Provided records:
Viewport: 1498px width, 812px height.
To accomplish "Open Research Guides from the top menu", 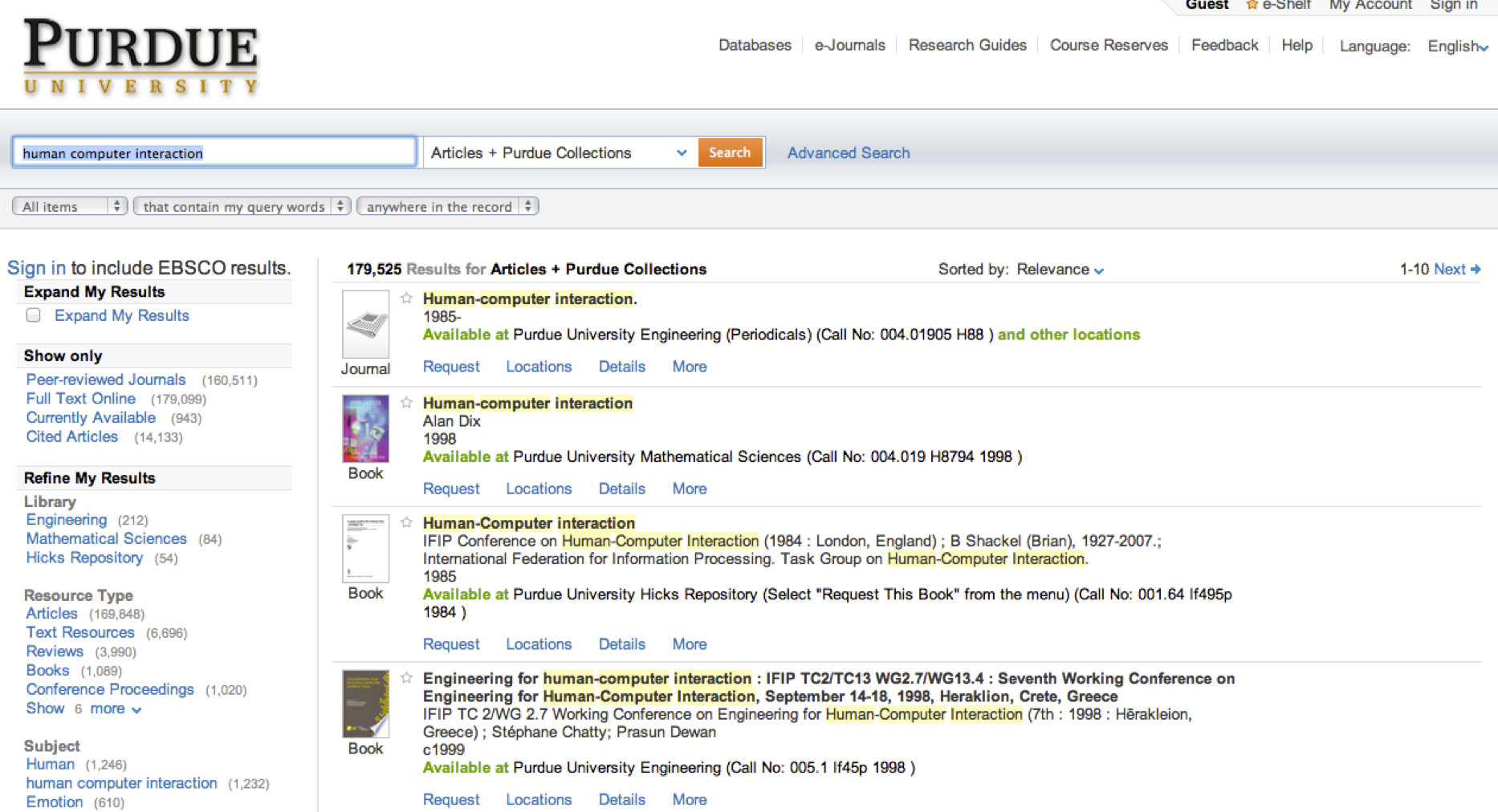I will coord(967,46).
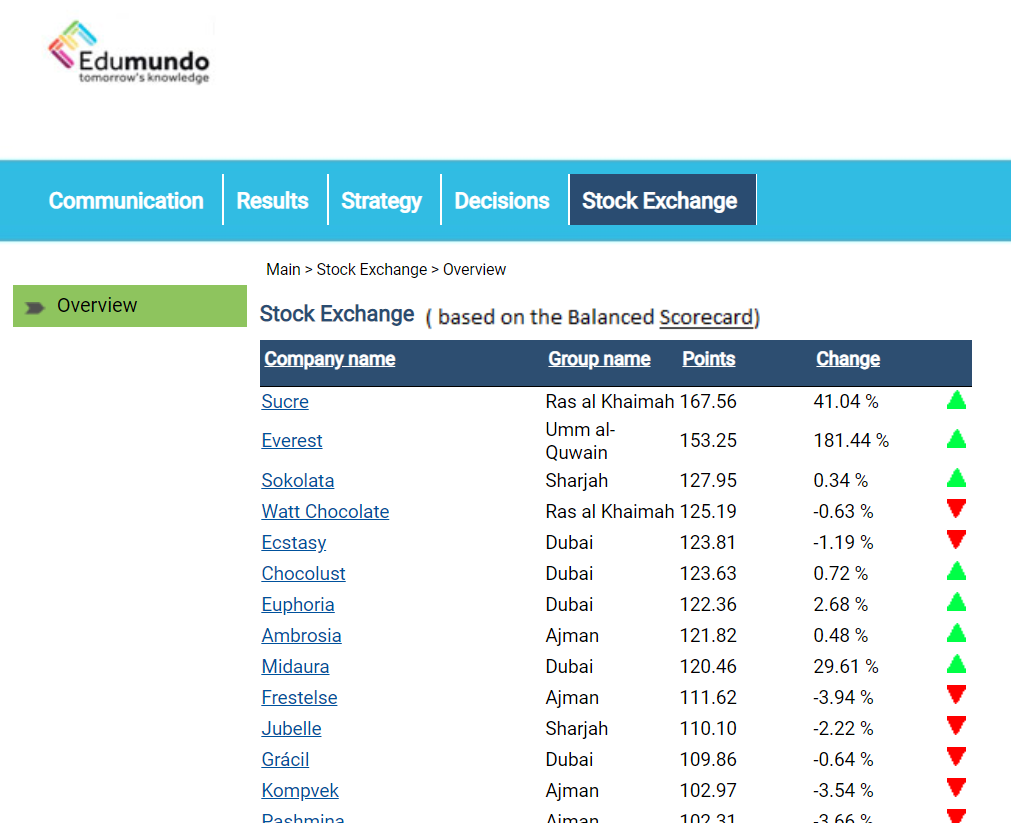Select the Results tab
1011x823 pixels.
pyautogui.click(x=272, y=200)
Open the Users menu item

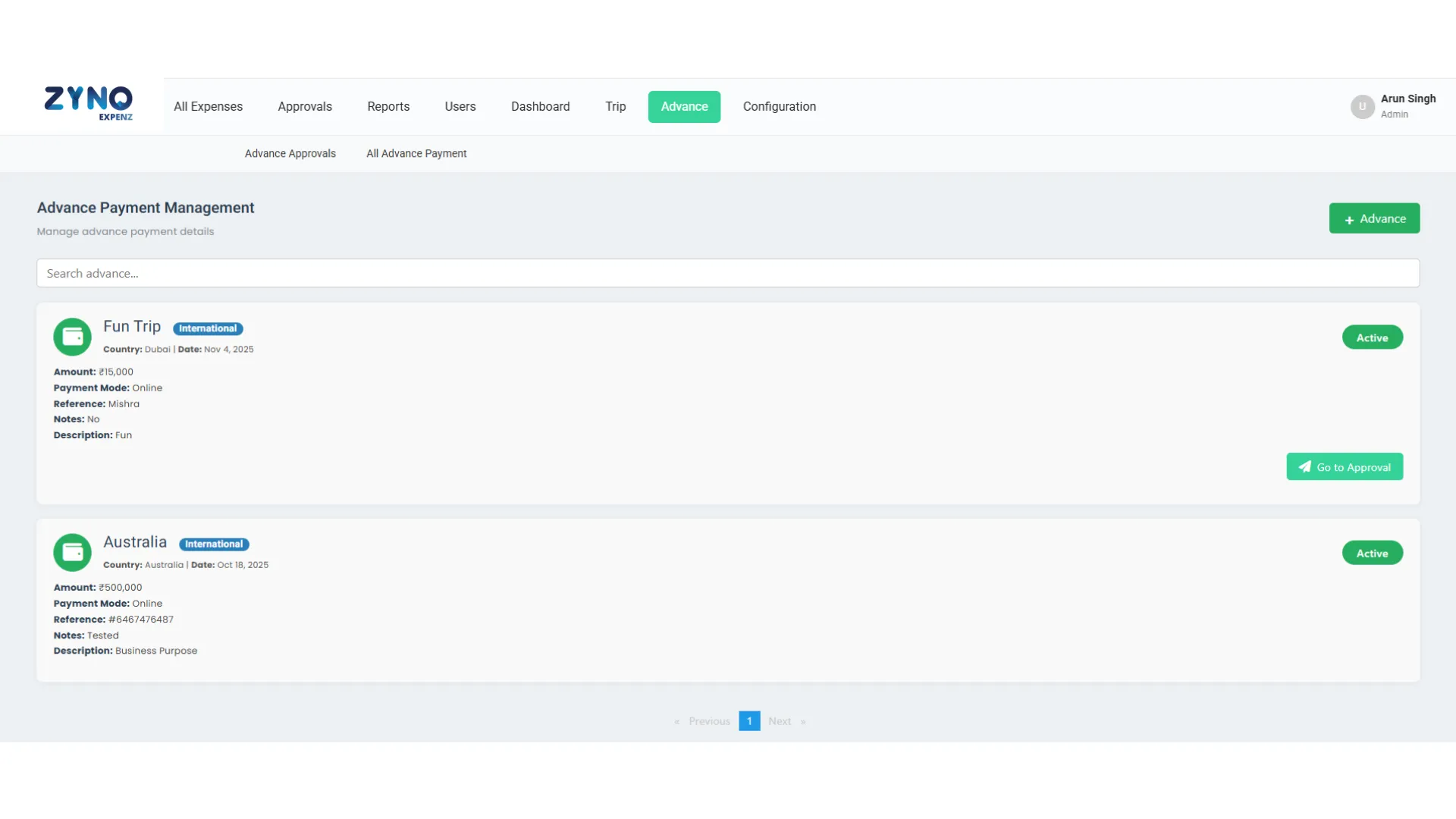(460, 107)
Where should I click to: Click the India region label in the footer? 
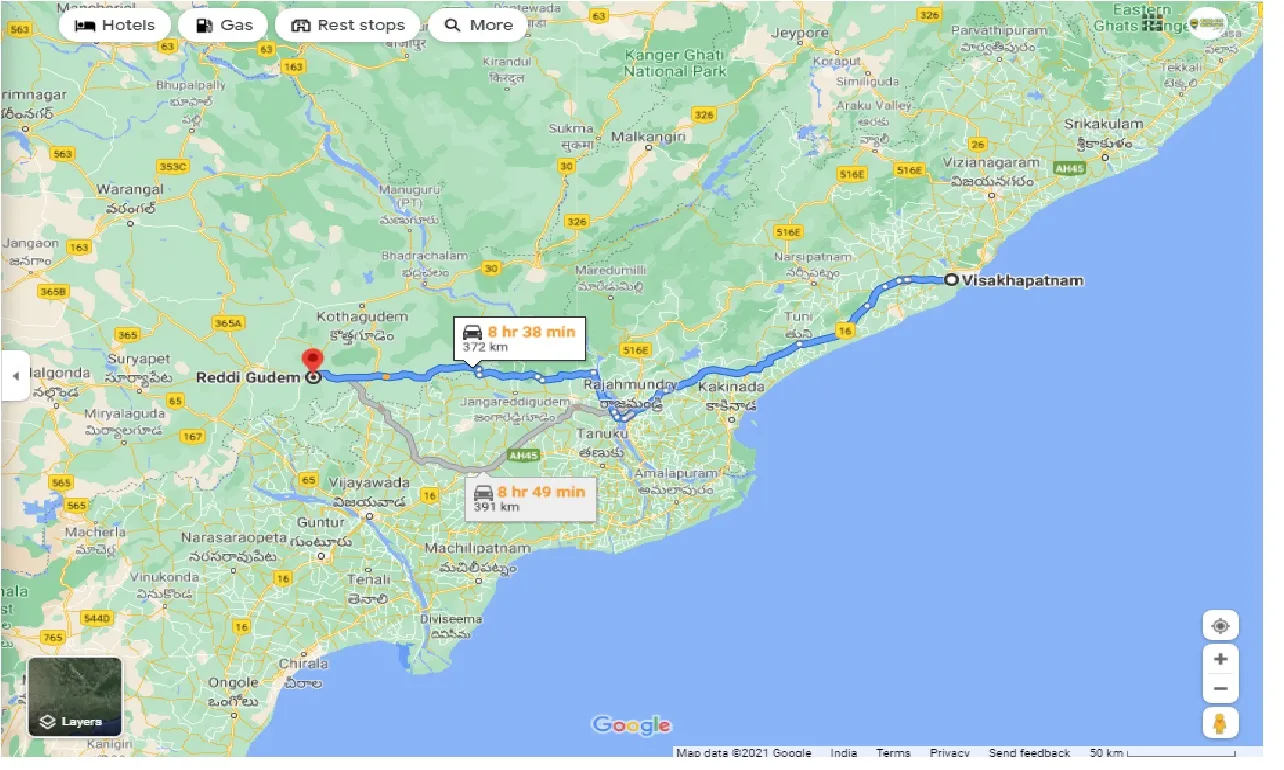tap(844, 752)

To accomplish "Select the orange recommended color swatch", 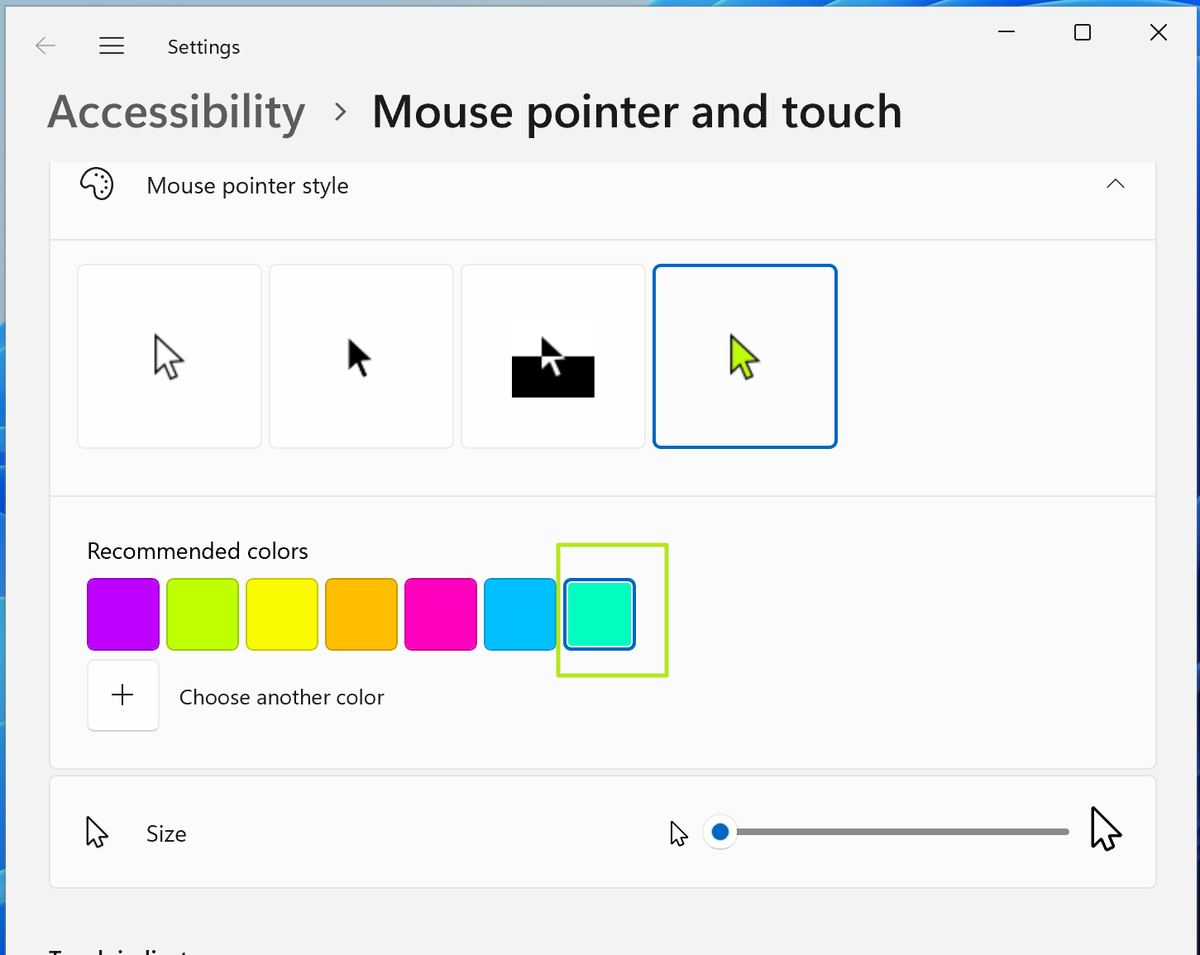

To do:
Reproduce word for word everything from the line containing "Open the Users menu item" down to the end of the records, with both ends included. Leave the pictures out of your answer.

Finished exercise:
Open the Users menu item

(460, 107)
Where should I click to: Click the India region label in the footer? 
tap(844, 752)

To accomplish "Select the orange recommended color swatch", 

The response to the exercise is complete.